Alright. So we lost some code from some commits, and in this case, even the commits themselves. So how do we get them back as they’re in neither the main branch nor the feature branch?
Reflog to the Rescue
Although our commits are inaccessible on all of our branches, Git did not actually delete them. If we look at the output of git reflog
, we will see the following entries detailing all of the changes we’ve made to the repository up till this point:
be44ab0 (HEAD -> feature) HEAD@{0}: rebase (continue) (finish): returning to refs/heads/feature
be44ab0 (HEAD -> feature) HEAD@{1}: rebase (continue): here's some more
a84bdfa (main) HEAD@{2}: rebase (start): checkout main
138afbf HEAD@{3}: checkout: moving from main to feature
a84bdfa (main) HEAD@{4}: commit: add other content
13deb8e HEAD@{5}: checkout: moving from feature to main
138afbf HEAD@{6}: commit: here's some more
cb72b26 HEAD@{7}: commit: even more stuff
4f8d10d HEAD@{8}: commit: more stuff
13deb8e HEAD@{9}: checkout: moving from main to feature
13deb8e HEAD@{10}: commit (initial): initial commit
This can look like a bit much.
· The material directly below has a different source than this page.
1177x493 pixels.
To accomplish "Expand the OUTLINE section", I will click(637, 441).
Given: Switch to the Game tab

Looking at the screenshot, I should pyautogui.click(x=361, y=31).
But we can see that the latest commit on our feature branch before the rebase reads 138afbf HEAD@{6}: commit: here's some more
.
The SHA1 associated with this entry is still being stored in Git and we can get back to it by using git-reset. In this case, we can run git reset --hard 138afbf
. However, git reset --hard ORIG_HEAD
also works. The ORIG_HEAD
in the latter command is a special variable that indicates the last place of the HEAD since the last drastic operation, which includes but is not limited to: merging and rebasing.
So if we run either of those commands, we’ll get output saying HEAD is now at 138afbf here's some more
and our git log
for the feature
branch should look like the following.
138afbf (HEAD -> feature) here's some more
cb72b26 even more stuff
4f8d10d more stuff
13deb8e initial commit
Any code that was accidentally removed should now be accessible once again! Now the rebase can be attempted again.
Reflog Pruning and Garbage Collection
One thing to keep in mind is that the reflog is not permanent. It is subject to garbage collection by Git on occasion. In reality, this isn’t a big deal since most uses of reflog will be against records that were created recently. By default, reflog records are set to expire after 90 days. The duration of this can be controlled via the gc.reflogExpire
key in your git config.
Once reflog records are expired, they then become eligible for removal by git-gc. git gc
can be invoked manually, but it usually isn’t. git pull
, git merge
, git rebase
and git commit
are all examples of commands that will trigger git gc
to run behind the scenes.
I will abstain from going into detail about git gc
as that would be deserving of its own article, but it’s important to know about in the context of git reflog
as it does have an effect on it.
Conclusion
git reflog
is a very helpful tool that allows one to recover lost code and commits when used in conjunction with git reset
. We learned how to use git reflog
to view changes made to a repository since we’ve cloned it, and to undo a bad rebase to recover some lost commits.